Dimanche 3 mai 2026– 5e dimanche de Pâques – Jn14, 1-12
Un journaliste demande un jour à Madame Mc Enroe, mère du grand champion de tennis : « Qu’est-ce que cela vous fait d’être la maman d’un dieu du tennis ? Réponse : « Un dieu du tennis ?? Alors vous savez, en tous cas chez moi, c’est dieu qui descend les poubelles ! »
Diviniser un sportif, un astre de la littérature, de la finance, de la mode ou de tout autre activité humaine qui suscite l’admiration est courant dans le langage des médias. Cela implique que nous pensons savoir ce qu’est un « dieu » : un personnage tellement fortiche que n’importe qui aimerait lui ressembler ou devenir son dévot, on dira son « follower ».

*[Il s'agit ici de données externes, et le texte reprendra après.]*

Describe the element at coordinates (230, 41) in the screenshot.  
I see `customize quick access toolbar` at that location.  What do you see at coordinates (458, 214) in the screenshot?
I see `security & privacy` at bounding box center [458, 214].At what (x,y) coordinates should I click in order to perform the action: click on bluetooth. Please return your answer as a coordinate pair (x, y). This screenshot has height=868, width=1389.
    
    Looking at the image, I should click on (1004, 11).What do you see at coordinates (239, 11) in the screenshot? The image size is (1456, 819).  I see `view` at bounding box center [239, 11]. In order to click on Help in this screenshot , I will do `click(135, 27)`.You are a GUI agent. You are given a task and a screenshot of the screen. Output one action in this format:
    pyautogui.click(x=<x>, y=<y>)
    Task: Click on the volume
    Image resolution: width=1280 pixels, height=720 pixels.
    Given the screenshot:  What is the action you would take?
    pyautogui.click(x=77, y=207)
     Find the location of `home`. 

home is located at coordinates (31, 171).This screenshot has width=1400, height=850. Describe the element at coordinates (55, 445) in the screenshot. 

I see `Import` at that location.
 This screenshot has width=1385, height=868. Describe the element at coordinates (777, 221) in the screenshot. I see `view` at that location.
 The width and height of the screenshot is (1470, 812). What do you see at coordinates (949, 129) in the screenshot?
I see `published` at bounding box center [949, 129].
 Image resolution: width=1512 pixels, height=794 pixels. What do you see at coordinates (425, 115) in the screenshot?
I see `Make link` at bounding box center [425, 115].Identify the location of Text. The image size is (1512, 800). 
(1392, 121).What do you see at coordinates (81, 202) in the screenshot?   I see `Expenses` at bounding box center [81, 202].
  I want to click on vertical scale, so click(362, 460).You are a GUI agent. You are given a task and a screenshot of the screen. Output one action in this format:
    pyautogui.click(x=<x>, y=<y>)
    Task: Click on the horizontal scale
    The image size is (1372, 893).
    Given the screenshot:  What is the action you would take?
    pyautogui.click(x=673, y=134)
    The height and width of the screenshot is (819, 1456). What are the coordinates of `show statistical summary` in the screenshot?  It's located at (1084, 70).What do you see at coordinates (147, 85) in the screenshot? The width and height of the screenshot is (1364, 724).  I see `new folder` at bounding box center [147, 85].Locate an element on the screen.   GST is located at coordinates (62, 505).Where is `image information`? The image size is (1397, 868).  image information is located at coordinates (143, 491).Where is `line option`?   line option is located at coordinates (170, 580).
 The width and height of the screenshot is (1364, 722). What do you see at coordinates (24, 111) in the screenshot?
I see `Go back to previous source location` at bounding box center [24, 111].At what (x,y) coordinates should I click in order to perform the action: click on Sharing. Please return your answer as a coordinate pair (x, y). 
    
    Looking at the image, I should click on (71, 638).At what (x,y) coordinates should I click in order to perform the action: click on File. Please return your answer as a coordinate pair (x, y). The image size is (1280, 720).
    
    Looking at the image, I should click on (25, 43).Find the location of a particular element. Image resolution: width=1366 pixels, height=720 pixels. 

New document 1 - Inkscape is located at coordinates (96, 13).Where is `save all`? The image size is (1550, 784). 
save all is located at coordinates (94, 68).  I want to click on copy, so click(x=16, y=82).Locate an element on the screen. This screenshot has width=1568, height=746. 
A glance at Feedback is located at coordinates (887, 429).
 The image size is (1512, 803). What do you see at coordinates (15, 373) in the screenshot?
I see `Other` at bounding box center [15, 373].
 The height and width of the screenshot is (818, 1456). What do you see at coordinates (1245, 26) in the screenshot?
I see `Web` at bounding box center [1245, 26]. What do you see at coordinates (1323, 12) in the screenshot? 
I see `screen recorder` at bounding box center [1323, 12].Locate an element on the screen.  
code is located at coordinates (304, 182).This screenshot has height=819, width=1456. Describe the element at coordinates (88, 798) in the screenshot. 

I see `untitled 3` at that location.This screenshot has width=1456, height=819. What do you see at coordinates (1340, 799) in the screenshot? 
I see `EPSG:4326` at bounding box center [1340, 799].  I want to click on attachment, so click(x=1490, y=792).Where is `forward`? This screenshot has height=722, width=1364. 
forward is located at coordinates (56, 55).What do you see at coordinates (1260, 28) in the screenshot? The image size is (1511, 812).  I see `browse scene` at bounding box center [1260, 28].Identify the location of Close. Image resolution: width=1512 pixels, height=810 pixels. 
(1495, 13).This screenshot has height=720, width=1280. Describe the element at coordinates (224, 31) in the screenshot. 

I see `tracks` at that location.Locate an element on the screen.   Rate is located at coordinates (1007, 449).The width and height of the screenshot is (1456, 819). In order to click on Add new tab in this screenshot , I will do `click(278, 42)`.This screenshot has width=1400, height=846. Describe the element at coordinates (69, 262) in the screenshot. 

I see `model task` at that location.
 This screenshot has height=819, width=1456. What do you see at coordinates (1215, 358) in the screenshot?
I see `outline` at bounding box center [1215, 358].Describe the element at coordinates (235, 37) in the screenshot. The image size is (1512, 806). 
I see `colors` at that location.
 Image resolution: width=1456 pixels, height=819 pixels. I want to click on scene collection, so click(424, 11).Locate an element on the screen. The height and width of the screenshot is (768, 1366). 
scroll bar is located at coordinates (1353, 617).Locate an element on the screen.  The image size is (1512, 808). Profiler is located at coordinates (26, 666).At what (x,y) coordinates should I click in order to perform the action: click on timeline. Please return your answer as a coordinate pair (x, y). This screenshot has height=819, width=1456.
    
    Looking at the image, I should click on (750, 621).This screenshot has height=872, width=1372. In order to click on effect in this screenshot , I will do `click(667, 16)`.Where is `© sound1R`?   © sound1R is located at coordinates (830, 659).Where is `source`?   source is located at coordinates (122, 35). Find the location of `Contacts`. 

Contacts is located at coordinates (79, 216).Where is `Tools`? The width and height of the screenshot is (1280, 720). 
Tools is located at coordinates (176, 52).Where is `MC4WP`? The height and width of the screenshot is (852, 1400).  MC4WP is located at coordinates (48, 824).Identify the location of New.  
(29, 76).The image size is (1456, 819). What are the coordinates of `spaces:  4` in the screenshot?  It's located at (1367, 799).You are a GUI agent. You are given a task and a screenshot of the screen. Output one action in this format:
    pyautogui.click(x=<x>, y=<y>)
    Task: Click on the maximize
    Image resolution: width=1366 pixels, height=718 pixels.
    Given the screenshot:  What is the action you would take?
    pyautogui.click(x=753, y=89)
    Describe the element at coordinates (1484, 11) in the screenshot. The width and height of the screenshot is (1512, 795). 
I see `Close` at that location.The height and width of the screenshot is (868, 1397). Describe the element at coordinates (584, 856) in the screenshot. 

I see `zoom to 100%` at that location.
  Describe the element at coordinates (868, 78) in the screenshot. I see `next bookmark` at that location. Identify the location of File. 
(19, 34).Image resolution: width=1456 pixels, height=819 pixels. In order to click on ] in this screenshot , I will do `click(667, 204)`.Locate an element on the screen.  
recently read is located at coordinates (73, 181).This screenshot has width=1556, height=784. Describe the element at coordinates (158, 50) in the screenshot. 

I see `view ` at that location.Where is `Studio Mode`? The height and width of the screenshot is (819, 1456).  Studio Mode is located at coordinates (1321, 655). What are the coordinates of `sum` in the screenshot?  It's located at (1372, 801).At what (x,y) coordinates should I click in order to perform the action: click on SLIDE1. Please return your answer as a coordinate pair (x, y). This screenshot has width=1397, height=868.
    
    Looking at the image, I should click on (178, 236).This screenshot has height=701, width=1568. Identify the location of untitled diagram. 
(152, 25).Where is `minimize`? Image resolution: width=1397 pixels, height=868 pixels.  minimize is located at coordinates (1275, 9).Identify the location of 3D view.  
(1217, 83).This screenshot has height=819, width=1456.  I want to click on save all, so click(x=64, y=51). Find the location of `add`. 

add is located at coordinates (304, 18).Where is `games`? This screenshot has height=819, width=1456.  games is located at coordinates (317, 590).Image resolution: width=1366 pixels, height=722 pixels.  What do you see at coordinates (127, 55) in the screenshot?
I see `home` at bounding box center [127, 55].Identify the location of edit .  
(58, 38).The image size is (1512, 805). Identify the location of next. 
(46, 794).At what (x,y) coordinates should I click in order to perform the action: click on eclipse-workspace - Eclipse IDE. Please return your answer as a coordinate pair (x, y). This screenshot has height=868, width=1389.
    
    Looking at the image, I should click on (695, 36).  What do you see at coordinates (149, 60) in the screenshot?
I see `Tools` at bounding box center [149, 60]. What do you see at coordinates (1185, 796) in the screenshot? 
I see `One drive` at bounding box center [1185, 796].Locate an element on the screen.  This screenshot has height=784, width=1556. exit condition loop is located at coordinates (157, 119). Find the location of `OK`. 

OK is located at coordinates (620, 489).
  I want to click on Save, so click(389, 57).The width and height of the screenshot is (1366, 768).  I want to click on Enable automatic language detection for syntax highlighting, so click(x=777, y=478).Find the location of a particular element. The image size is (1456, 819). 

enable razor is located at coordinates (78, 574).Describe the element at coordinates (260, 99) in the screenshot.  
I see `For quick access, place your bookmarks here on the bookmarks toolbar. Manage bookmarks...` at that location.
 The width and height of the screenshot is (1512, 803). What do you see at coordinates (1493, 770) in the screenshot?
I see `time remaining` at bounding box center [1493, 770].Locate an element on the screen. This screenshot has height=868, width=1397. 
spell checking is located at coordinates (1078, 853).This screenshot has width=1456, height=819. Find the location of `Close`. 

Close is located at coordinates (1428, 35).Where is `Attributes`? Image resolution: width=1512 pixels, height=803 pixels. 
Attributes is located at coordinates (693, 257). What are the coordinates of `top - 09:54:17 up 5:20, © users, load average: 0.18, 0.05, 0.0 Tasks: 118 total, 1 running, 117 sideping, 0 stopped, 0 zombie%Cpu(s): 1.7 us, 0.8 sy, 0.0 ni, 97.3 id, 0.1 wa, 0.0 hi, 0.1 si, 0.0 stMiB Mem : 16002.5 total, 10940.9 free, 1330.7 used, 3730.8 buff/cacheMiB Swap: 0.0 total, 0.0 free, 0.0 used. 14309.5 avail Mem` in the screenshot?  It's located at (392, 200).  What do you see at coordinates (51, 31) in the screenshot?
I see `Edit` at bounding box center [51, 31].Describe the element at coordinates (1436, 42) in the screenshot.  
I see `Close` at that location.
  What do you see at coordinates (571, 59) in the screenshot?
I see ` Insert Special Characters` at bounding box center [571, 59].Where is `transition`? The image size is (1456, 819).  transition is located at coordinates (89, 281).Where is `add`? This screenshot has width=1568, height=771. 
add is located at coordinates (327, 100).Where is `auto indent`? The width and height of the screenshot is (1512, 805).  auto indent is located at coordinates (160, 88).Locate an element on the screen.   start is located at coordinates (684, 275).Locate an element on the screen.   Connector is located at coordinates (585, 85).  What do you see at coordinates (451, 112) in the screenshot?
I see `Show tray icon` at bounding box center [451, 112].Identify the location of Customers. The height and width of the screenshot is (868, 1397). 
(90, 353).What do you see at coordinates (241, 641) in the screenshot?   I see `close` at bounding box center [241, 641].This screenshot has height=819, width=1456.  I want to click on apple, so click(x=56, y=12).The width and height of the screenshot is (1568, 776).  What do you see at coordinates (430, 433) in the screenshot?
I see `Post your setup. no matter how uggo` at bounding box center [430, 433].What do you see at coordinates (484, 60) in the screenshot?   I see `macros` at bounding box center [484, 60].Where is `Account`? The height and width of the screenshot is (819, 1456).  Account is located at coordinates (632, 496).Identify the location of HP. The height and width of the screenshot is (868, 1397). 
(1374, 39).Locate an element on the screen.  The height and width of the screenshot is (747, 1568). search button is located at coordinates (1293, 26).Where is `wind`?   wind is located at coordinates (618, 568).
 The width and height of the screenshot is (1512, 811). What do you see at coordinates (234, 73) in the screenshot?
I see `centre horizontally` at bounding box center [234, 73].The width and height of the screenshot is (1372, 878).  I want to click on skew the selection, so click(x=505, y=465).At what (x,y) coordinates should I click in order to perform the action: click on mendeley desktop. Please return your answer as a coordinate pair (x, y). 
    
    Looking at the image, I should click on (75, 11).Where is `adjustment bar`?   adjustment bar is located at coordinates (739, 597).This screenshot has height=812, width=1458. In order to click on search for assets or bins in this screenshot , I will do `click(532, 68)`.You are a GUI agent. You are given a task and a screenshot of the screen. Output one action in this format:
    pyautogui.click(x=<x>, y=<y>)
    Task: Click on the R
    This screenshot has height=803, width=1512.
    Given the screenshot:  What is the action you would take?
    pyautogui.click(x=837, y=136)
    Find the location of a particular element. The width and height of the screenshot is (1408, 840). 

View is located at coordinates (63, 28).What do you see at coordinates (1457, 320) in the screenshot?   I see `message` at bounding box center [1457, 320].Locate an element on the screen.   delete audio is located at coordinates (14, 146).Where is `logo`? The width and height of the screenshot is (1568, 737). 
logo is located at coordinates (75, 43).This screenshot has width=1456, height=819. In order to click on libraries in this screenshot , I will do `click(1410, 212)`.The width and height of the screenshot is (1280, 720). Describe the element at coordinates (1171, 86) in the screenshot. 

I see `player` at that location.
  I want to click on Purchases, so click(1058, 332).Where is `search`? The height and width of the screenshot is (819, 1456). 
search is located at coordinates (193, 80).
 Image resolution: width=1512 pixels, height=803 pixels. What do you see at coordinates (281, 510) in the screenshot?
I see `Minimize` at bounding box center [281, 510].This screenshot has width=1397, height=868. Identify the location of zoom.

Mais les disciples de Jésus sont certainement des Juifs pieux et ils ont une conception de la divinité moins triviale. Ils savent que Dieu est le tout Autre, qu’on ne peut l’approcher sans se voiler la face, que son Nom ne peut être prononcé ni même précisément écrit. Et que le fossé entre humanité et divinité est un espace infranchissable par tout être humain vivant.
Ce dimanche, on voit Jésus aux prises avec les siens qui s’interrogent sur sa vraie nature, l’étendue de son pouvoir, ses projets, sa trajectoire. C’est bien sûr un texte profondément théologique longuement médité par ses rédacteurs (la communauté johannique), et qui ouvre bien des espaces de réflexions. Pourtant, Thomas et Philippe sont comme nous, et se posent les questions qui souvent nous assaillent.
Thomas : « Mais Jésus enfin, où vas-tu ? Dans quel chemin allons-nous te suivre ? » Jésus : « Je suis le chemin. » Nous connaissons ce poème de Machado : « Caminante, no hay camino… » « Toi qui chemines, il n’y a pas de chemin, le chemin se fait en marchant... »
Jésus ajoute : éJje suis la Vérité, je suis la Vie. » Le chemin n’est pas une trajectoire balisée comme un corpus de prescriptions, un catéchisme bien appliqué, une liturgie réussie. Le chemin est intensément lié à la Vie, la Vie est toujours création, nouveauté, et sa Vérité se découvre chemin faisant. Qu’on se rappelle ici un autre passage de l’évangile de Jean : « Lève-toi, prend ton brancard et marche ! » Même si c’est un jour de sabbat ! (Jn 4,43-54). La voie du Christ est à vivre dans la profondeur de notre vérité, et c’est un chemin de libération, toujours à reprendre, de nos grabats, de nos brancards, de nos grands biens, de tout ce qui nous englue.
Philippe : « Montre-nous le Père ! Cela nous suffit. »
Jésus : « Je suis dans le Père et le Père est en moi ! Qui me voit, voit le Père. »
À Pauline, une correspondante qui lui demandait « comment voir Dieu ? » Augustin d’Hippone répond d’abord en la renvoyant à un passage de Matthieu (5, 8) « Heureux les cœurs purs, car ils verront Dieu », tout en lui proposant de prendre cette parole au sérieux. Un cœur pur, peut-être pouvons-nous aujourd’hui traduire cela par un cœur simple. Jésus n’était pas un théologien spéculatif et ne s’était pas entouré de savants. Jésus était certainement un homme très cultivé, capable de discuter avec les docteurs pharisiens, mais il confondait davantage ses interlocuteurs par sa simplicité que par des complications. C’est pourquoi la question de Philippe (et de Pauline) le surprend : « Tu ne crois donc pas que le Père demeure en moi et fait ses propres œuvres ! »
Il nous renvoie donc simplement à ce qu’il a réalisé : le relèvement de ceux qui étaient à terre, la joie de ceux qui étaient affligés, la guérison des exclus, l’espérance pour les pauvres.
Alors finalement nous voilà provoqués à voir Dieu agissant par nous, dans une société et un monde où la possibilité de grandes œuvres s’offre à chacun.
Car Jésus nous a laissé la plénitude de l’esprit de son Père en nous quittant. Afin que nous soyons libres, et toujours à même d’inventer notre chemin de Vie et le partager avec un cœur simple.